To his surprise, Aerion high brow crinkled thoughtfully. “None that have been recorded. Eggs were dispatched to Essos to be enchanted and charmed by magister’s in spare hope of a hatchling. But the dragons will come again. I have only to ascend to my true form.” He waved his hand in vague gesture at his own body.
Dunk was really about to test the waters with his next question. “You truly believe you’ll turn into a dragon?”
“I know I will. Daeron saw it in one of his visions. He says he dreamed of me wreathed in green flames and laughing as the fire changed me.” The prince leaned closer to Dunk and spoke low as if he sought to keep the next words a conspiracy between them. “My thrice times great grandmother, Queen Rhaenyra, birthed a dragon.

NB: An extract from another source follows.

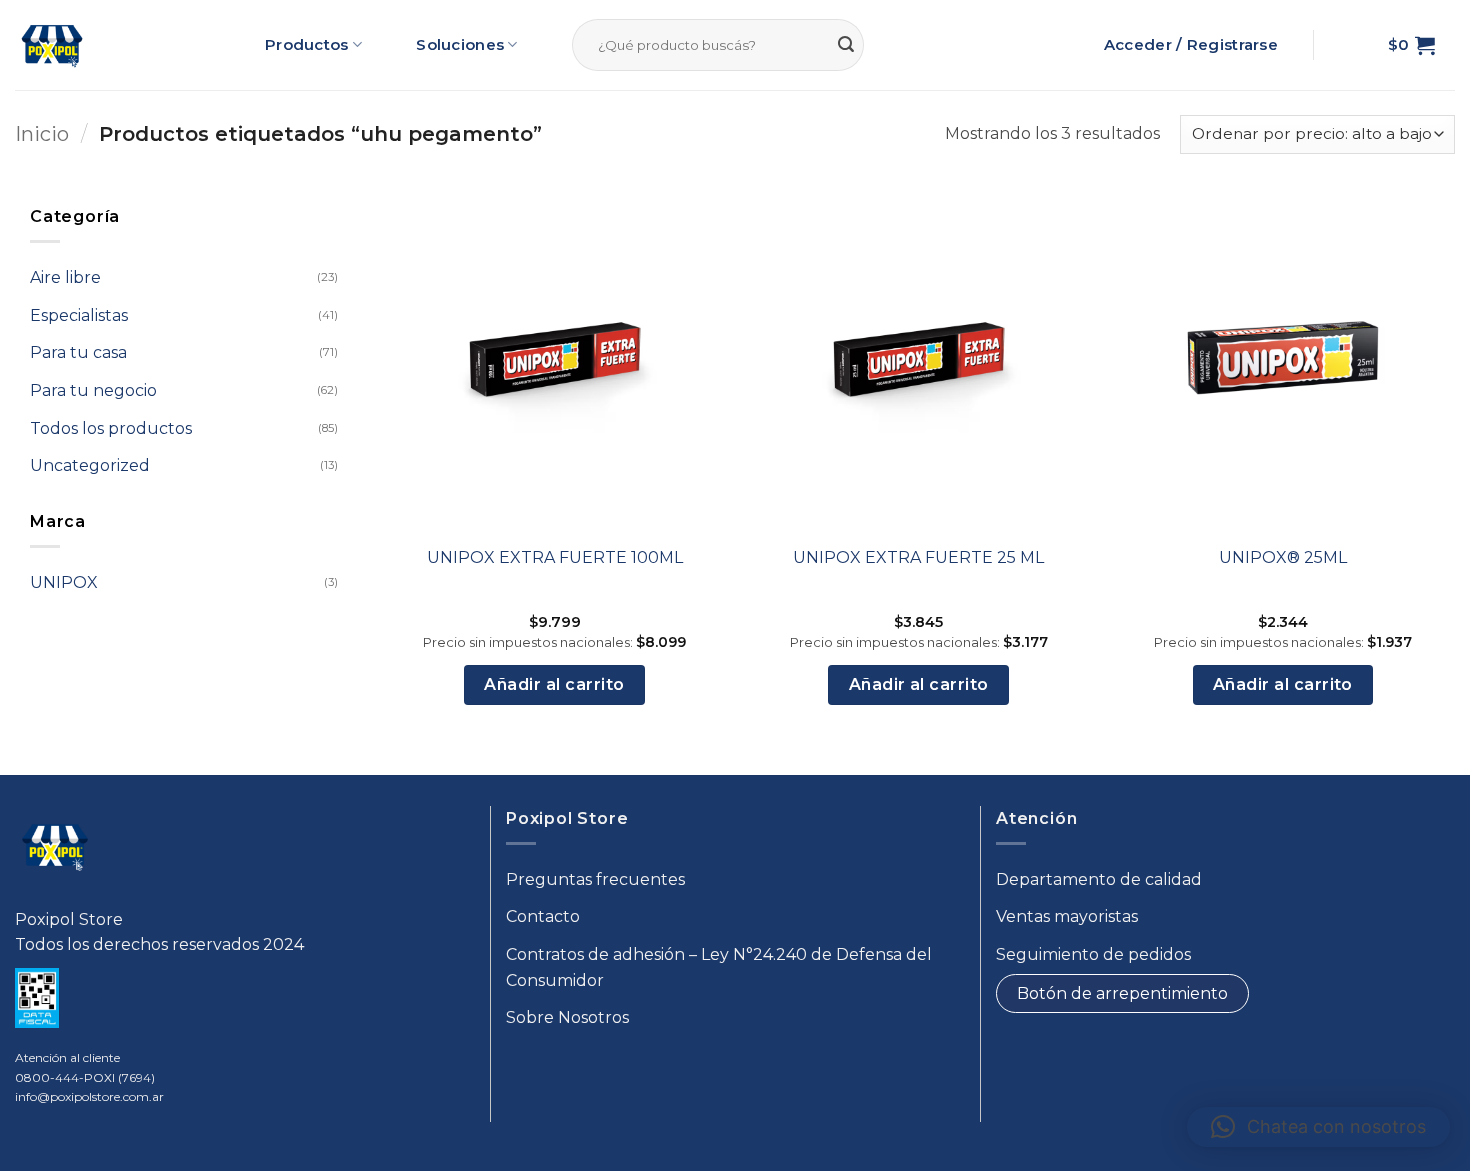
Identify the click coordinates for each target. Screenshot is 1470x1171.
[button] (1411, 45)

A girl, Princess Visenya. The princess was born covered in scales and growing a tail. While the Queen’s beloved dragonling didn’t survive the birth, it proves that there’s dragon blood running through our veins.”

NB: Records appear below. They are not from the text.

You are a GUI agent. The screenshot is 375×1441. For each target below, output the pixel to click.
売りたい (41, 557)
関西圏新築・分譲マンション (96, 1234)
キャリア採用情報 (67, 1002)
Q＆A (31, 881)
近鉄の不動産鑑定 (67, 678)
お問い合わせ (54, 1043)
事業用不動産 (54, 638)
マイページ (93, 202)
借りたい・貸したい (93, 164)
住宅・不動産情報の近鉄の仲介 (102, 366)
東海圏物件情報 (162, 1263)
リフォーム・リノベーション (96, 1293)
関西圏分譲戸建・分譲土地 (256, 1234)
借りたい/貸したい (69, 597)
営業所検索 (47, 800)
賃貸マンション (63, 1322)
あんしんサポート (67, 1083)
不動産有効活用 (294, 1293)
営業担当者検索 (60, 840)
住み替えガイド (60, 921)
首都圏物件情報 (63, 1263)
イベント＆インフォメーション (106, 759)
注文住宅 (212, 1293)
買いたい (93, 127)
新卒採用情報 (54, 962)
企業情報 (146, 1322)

“Wouldn’t that mean the Blackfyres also have dragon’s blood?”
The prince’s eyes narrowed. Dunk the lunk, you’ve done it now.
Aerion tilted his head to side, never breaking away from Dunk’s gaze. “No. They are baseborn. Their blood is tainted. They are not the true blood of the dragon. Even Lord Bloodraven acknowledges this.”
Dunk’s mind raced to craft some excuse to leave the prince’s presence before his foot crammed itself any deeper into his throat.
“If we are to discuss the Blackfyres, tell about the pretender at Whitewalls,” the prince bade, resting his cheek on this closed fist as leaned back upon the table. “I plan to pay the fiend a visit in the dungeons upon my return. What kind of man is he, this Daemon the Second?
Dunk proceeded to discuss his initial impressions of the pretender, from his fine horsemanship; his clever disguise; to his lackluster jousting which required his co-conspirators to convince his competitors to lose on purpose; to his effortless charm and loose mouth once the wine had soaked his tongue. He even noted the man’s odd, yet somewhat endearing fixation on Dunk—how he promised to make him a Kingsguard should he triumph and take the throne.
Why did he add that last part? Maybe Dunk found it foolishly flattering to speak aloud and Aerion’s vanity had overflowed in abundance to poison his own pride.
Yet Aerion’s gaze hardened when Dunk mentioned the pretender’s infatuation with him. “Is he handsome?”
That…was not something one usually mentioned when describing the qualities of an adversary. Dumbfound, he answered, “I suppose he is considered as such, your Grace.”
“More handsome than myself?”
Dunk’s mouth went dry of words. How was he to answer that? “I’m afraid I am no fit judge in such matters, your Grace.”
And if Dunk allowed himself to answer honestly, the answer was no, Daemon the second—or John the Fiddler as he styled himself at first—possessed no where near the magnitude of allure of the Targaryen prince sitting before him now. Mother’s mercy, the princeling suddenly tired of Dunk’s company and again retired to his cabin. Yet the thought continued to roll inside his thick skull like a stone trapped inside a boot. Surely not. It’s the sea air getting to you. That must’ve been why sailors were so prone to buggery.
By day three, Aerion seemed to find reason to linger in the backdrop of wherever Dunk went. Late morning the towering knight doffed his tunic and launched into practicing his sword and shield maneuvers on the main deck. His dander was up and he needed to burn some of it off. What agitation Dunk burned off crackled back with vengeance as he looked up to wipe the sweat from his eyes. Cool, purple eyes watched him from the upper deck. If he were any other man, he might have invited the prince to join him in a bout of sparing. But he recalled the last time they battled and the realm-wide consequences of that. How would he ever forget? He also didn’t trust his own restraint that once he got going, he might finish that brawl at the tourney and smash the prince’s pretty face in.